Adams, also known as “Matina Big,” says she has injects herself daily and follows up with a session in a tanning bed. On its own, the “Barbie Drug” can cause potential long-term damage, and the doctors on the show are quick to point out that Adams is doubling the risks to her health in her attempts to change the color of her skin.
“It’s a protein that’s been synthesized to mimic the hormone in your body that stimulates your cells to lay down pigment. So, this is actually a true tan, she’s actually creating that melanin in her skin. It is incredibly dangerous, this is not a safe thing to do,” says The Doctors expert dermatologist Sonia Batra, MD. “If you look at that transformation, it’s not just injecting this hormone which is illegal, she’s lying on a tanning bed, on a sunbed, every single day.”

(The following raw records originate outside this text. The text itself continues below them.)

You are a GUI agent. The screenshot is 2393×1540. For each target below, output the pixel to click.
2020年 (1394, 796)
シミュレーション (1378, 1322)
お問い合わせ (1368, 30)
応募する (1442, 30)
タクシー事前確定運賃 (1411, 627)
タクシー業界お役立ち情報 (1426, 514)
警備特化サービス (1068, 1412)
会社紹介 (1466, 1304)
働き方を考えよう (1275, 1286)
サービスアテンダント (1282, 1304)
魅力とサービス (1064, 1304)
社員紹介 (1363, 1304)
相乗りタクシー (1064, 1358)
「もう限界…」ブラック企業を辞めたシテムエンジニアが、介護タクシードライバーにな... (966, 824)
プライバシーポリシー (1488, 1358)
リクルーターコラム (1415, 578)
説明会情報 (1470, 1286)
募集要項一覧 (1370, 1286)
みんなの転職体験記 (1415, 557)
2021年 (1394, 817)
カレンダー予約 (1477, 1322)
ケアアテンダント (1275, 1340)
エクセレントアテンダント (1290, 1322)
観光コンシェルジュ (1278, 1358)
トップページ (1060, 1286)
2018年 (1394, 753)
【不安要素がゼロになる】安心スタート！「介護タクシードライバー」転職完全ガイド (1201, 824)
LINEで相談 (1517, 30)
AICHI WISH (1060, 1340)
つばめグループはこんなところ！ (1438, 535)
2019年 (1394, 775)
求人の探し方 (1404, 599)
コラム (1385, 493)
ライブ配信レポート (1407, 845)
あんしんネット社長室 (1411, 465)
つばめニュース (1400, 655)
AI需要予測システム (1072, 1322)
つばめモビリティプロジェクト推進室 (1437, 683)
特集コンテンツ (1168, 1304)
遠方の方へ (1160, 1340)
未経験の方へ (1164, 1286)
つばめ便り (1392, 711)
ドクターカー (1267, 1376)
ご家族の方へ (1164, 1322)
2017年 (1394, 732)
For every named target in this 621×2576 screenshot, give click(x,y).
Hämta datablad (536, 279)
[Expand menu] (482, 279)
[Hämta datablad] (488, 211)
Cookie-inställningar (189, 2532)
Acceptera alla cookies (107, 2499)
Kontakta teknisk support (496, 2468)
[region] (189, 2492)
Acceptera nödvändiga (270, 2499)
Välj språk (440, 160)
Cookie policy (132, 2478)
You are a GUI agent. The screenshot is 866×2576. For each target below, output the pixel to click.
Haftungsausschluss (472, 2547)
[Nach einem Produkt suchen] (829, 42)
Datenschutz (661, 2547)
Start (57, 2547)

According to Mokena, IL dermatologist Donna Stockton, MD, Melanotan-II became illegal once it was found to darken skin moles which could interfere with the detection of melanoma. “The drug is illegal due to the suspension of studies once it was discovered Melatonin-2 causes uneven pigmentation and an increase in the number and size of moles on the skin,” she says. In the case of Martina Big, Dr. Stockton says her overuse of the drug could cause her severe side effects. “Among the many risks associated with the drug, overdose by injection can lead to muscle breakdown and kidney damage.”